▶ **BLOQUE DE TEXTO**
◆ ◆ ◆

Hace falta reforzar nuestras leyes contra todas las formas de violencia machista y dotarnos de recursos efectivos contra la violencia sexual; como llevamos años diciendo, la violencia sexual es una forma de violencia machista que debe estar contemplada en nuestras legislaciones. Pero, más allá de las leyes, el feminismo hace tiempo que ha defendido la existencia de protocolos contra el acoso en al ámbito laboral y otros espacios colectivos. La consciencia de los abusos y agresiones sexuales como un problema social, especialmente agudo en determinados espacios sociales y sectores profesionales, debe servir para sacar a la luz la responsabilidad de quienes pueden poner en marcha mecanismos justos, proporcionados, cuidadosos y garantistas con ambas partes para hacer frente a estas situaciones.

◆ ◆ ◆

▶ **FRAGMENTOS DE DATOS**
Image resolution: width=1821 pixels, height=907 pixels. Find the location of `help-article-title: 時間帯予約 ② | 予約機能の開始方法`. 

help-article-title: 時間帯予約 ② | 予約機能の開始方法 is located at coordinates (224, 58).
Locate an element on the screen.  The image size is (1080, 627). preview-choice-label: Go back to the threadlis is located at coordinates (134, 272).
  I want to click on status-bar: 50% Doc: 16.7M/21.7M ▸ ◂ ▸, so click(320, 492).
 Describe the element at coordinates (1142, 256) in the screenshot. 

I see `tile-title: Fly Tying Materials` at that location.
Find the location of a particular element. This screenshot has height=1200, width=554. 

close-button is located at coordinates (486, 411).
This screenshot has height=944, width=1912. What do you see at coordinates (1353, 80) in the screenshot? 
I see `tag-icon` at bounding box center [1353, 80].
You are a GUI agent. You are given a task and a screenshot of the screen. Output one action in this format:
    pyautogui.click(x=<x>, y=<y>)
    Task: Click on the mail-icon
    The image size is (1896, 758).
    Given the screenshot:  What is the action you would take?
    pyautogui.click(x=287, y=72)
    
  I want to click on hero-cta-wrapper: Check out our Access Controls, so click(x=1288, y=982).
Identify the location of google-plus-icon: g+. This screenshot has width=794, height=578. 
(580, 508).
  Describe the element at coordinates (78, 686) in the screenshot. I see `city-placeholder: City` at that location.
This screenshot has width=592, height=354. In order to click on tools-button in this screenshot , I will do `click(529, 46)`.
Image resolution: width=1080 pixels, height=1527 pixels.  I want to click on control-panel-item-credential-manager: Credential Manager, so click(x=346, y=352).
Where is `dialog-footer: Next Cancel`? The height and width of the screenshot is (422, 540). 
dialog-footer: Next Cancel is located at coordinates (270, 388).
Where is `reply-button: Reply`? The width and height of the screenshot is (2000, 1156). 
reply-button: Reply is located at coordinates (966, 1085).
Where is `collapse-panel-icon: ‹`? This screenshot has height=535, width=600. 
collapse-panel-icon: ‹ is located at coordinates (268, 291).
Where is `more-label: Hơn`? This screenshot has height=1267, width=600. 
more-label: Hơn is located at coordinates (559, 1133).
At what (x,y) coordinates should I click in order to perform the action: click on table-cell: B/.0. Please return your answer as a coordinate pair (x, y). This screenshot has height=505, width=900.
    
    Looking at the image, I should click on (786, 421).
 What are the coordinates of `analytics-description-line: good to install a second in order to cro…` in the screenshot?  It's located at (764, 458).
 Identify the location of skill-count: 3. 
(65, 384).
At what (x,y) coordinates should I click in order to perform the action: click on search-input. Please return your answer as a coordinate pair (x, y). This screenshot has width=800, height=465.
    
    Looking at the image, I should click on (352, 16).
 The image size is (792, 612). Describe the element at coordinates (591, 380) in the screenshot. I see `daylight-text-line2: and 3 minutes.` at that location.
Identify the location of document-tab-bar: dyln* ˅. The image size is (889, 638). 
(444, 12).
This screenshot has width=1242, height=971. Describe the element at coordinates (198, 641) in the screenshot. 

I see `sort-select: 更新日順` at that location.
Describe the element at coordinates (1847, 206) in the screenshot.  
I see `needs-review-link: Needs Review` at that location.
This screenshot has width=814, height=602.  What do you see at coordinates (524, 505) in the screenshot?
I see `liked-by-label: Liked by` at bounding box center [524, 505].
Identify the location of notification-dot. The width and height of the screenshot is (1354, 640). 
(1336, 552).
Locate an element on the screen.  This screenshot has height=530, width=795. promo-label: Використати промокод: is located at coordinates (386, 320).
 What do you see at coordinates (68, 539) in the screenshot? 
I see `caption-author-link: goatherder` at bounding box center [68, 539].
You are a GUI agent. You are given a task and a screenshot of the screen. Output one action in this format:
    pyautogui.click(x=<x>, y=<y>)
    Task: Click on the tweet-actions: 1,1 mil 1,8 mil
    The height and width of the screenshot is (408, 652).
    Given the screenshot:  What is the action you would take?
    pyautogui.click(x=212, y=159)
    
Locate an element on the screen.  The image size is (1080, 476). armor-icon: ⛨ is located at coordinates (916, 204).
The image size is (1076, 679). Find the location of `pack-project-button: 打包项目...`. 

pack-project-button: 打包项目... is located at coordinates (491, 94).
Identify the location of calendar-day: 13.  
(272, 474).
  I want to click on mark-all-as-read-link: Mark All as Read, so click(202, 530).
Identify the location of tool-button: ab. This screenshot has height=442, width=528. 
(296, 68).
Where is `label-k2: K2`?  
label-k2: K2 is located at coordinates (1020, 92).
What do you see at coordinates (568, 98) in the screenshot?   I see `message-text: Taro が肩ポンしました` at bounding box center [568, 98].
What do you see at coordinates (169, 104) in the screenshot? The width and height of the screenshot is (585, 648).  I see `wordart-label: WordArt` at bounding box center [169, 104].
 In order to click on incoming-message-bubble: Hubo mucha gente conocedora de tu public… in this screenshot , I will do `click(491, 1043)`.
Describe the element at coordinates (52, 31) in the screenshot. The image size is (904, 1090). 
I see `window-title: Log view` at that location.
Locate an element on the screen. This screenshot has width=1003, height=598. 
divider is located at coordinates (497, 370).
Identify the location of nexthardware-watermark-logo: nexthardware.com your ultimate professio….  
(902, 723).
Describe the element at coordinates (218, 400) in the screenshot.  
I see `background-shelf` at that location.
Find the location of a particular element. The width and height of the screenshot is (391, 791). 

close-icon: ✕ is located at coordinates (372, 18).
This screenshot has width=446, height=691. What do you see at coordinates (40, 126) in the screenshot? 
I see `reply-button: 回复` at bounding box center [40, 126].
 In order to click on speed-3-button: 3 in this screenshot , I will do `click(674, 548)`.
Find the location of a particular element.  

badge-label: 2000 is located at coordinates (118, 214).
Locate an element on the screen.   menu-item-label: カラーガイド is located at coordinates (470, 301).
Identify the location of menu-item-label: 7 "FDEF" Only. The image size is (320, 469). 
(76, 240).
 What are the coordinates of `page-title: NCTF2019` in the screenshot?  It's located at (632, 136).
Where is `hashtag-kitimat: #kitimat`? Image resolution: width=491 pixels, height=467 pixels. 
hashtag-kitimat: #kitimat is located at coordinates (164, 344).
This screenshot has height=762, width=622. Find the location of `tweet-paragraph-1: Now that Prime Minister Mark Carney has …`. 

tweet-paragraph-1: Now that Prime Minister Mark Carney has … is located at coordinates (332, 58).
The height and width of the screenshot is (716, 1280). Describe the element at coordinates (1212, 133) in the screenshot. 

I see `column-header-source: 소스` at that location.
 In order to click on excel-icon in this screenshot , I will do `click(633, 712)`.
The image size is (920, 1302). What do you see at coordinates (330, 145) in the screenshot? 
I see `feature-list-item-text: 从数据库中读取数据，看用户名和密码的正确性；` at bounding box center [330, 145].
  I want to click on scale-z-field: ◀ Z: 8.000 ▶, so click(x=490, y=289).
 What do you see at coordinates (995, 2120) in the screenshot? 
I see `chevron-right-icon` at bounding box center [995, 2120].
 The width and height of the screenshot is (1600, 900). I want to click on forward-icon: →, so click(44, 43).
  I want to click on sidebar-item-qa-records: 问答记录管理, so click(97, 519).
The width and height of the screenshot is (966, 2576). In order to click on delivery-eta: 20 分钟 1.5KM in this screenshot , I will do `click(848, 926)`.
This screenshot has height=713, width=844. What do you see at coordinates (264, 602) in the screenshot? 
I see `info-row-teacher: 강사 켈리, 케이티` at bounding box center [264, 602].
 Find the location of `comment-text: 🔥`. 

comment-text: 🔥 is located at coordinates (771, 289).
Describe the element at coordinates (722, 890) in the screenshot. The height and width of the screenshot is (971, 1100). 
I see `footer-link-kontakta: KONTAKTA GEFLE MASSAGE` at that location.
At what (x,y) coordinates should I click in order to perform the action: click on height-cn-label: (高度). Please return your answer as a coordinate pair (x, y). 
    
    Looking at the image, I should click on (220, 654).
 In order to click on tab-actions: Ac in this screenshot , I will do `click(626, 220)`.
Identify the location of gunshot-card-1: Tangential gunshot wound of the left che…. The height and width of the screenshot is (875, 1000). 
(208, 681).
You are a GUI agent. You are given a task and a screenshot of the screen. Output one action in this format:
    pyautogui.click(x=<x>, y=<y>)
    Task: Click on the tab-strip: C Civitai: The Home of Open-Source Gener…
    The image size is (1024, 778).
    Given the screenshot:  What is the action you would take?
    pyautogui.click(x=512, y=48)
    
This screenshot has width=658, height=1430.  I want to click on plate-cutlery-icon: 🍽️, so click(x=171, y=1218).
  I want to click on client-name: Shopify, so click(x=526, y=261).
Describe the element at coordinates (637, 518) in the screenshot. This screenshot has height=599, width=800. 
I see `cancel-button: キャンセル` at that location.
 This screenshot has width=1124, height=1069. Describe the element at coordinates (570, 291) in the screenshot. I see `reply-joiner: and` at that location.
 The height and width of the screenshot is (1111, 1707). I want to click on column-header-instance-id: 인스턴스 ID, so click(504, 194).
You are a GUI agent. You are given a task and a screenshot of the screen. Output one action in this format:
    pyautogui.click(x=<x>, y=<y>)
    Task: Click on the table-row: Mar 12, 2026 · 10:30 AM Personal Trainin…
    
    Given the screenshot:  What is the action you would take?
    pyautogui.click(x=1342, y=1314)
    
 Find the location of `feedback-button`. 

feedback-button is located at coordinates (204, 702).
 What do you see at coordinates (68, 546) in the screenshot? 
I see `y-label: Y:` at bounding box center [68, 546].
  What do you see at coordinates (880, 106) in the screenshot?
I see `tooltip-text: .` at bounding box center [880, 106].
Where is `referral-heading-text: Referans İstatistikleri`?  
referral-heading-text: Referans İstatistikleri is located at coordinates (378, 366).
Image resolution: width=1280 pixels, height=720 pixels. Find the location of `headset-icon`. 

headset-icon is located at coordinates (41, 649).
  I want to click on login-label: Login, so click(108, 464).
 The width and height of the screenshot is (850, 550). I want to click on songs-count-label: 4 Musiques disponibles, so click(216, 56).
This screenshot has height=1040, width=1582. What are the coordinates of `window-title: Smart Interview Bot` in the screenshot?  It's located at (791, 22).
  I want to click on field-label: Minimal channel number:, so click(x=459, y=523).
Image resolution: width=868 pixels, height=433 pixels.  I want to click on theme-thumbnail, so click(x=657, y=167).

◆ ◆ ◆

▶ **QUÉ HARÁS**
(1) ¿Puedes transcribir literalmente el fragmento del texto sobre la violencia machista que va de "Hace falta reforzar" a "a estas situaciones.", ambos incluidos?
(2) Contesta estas preguntas a partir del texto sobre la violencia machista:
(a) ¿De qué es una forma la violencia sexual, según el texto?
(b) ¿Contra qué son los protocolos cuya existencia ha defendido el feminismo?
(c) ¿Con qué cuatro adjetivos se califican los mecanismos para hacer frente a estas situaciones?
(3) ¿Puedes continuar el texto sobre la violencia machista a partir de su última oración?

▶ **LISTA DE RESPUESTAS**
(1)
Hace falta reforzar nuestras leyes contra todas las formas de violencia machista y dotarnos de recursos efectivos contra la violencia sexual; como llevamos años diciendo, la violencia sexual es una forma de violencia machista que debe estar contemplada en nuestras legislaciones. Pero, más allá de las leyes, el feminismo hace tiempo que ha defendido la existencia de protocolos contra el acoso en al ámbito laboral y otros espacios colectivos. La consciencia de los abusos y agresiones sexuales como un problema social, especialmente agudo en determinados espacios sociales y sectores profesionales, debe servir para sacar a la luz la responsabilidad de quienes pueden poner en marcha mecanismos justos, proporcionados, cuidadosos y garantistas con ambas partes para hacer frente a estas situaciones.

(2)
(a) De violencia machista.
(b) Contra el acoso.
(c) Justos, proporcionados, cuidadosos y garantistas con ambas partes.

(3)
Es fácilmente comprensible que, por ejemplo, para que un funcionario pueda denunciar la corrupción deben existir procedimientos y protocolos específicos que le protejan para contrarrestar las presiones e inercias que tendría en contra en su espacio de trabajo. Por la misma razón, y porque el acoso sexual es colectivamente encubierto y respaldado, es preciso poner en marcha mecanismos para que las mujeres puedan denunciar el abuso de poder de sus compañeros o jefes. Necesitamos herramientas que contrarresten las poderosísimas dinámicas por las que el poder está de parte de los agresores y los costes de denunciar recaen en las víctimas. Y por eso, el feminismo ha puesto sobre la mesa, hace ya bastante tiempo, la necesidad de que allí donde haya relaciones de poder –por ejemplo en el mundo del cine, en las empresas, en las organizaciones y, desde luego, en los partidos políticos--, existan mecanismos y protocolos reglados para abordar las situaciones de acoso sexual, para evitar que ocurran y para tratarlas del modo más justo y cuidadoso.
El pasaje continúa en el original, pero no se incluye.